In front of their parents, they are still in a state of being protected and dependent, and lack their own independent personality. Obiefing his parents in principle is actually indulging in his parents' oppression of his wife.

Even for them, the purpose of marriage is to find a "new mother" that can take care of themselves.

However, only the parents are their own relatives, can the wife only be sacrificed and abducted?
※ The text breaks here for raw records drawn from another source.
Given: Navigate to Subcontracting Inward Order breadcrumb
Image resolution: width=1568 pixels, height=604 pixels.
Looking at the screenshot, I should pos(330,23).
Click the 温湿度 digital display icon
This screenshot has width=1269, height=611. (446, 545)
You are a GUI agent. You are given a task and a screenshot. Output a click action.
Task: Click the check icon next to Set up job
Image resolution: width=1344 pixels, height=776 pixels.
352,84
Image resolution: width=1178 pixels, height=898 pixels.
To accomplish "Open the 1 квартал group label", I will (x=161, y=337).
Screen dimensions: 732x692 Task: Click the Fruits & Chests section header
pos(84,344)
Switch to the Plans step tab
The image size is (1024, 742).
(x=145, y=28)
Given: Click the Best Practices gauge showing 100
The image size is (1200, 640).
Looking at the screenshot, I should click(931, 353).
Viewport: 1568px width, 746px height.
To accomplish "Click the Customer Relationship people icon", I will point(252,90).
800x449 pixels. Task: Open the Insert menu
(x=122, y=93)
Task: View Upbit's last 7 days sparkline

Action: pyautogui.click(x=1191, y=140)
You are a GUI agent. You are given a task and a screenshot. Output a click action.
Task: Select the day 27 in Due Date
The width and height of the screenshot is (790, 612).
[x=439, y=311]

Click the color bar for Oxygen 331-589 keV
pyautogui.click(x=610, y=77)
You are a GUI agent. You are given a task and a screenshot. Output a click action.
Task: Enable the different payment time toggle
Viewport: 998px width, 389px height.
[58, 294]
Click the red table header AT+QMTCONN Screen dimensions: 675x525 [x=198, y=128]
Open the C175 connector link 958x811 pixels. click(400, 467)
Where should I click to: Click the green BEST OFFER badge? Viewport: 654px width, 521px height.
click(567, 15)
Psychologist Wu Zhihong said a word:

"If the relationship between husband and wife is the core of the family and has the right to speak, then this family will be as stable as a rock."

What do women want?

It is for someone to discuss and boring someone to speak. Life is too long, there must be a person who knows each other.

Instead of helping no one when you need to support, no one is comforted when he is wronged, and a person is isolated and helpless.

For any woman, the most fair marriage should be:

I quit my house, and you should also exit your house. We have formed a new family instead of my exit from my house to integrate into your home.

But we have to admit that marrying people sometimes need luck.

Good luck, they met a man of independent and independent, and the two reached the consensus of the border together.

What should I do if I am lucky and encounter a cowardly Mumbao?

The answer to most TV series is to completely resist.

Just like He Xiaohan, played by Dong Jie in the TV series, finally stopped swallowing after the second abortion.

Because of her struggle, her husband finally faced the family problem and stopped blindly, and the two faced them together.

However, life is not a TV series. Most of the mom Baonan will continue to be Mom Baoan. Most women will think about tolerance.

But I still have a few words, I want to tell all women:

Never think that your forbearance can be exchanged for the guilt and gratitude of the other party.

On the contrary, your concessions and tolerance are likely to make your husband feel that everything is taken for granted.

It is a common responsibility to keep the boundary of your little family. It is either to draw the line or he to draw the line.

In life, there are unknown mother -in -law and mother -in -law who like to discipline.

But at least most parents still hope that their son and daughter -in -law can live well.

If unfortunately, neither my mother -in -law and husband do not think I have a problem, then I have only one suggestion--

Give Mom Baonan to his mother.

After all, I want to be a treasure, who is a mother?

Author: Xiao Yan. This article is authorized to reprint from WeChat public account: ten o'clock reading (ID: duhaoshu), and a large number of national reading subscribed by 30 million people. Reprinted, please contact ten o'clock. The picture of the labeled source of this article is from the Internet. If there is any infringement, please contact it.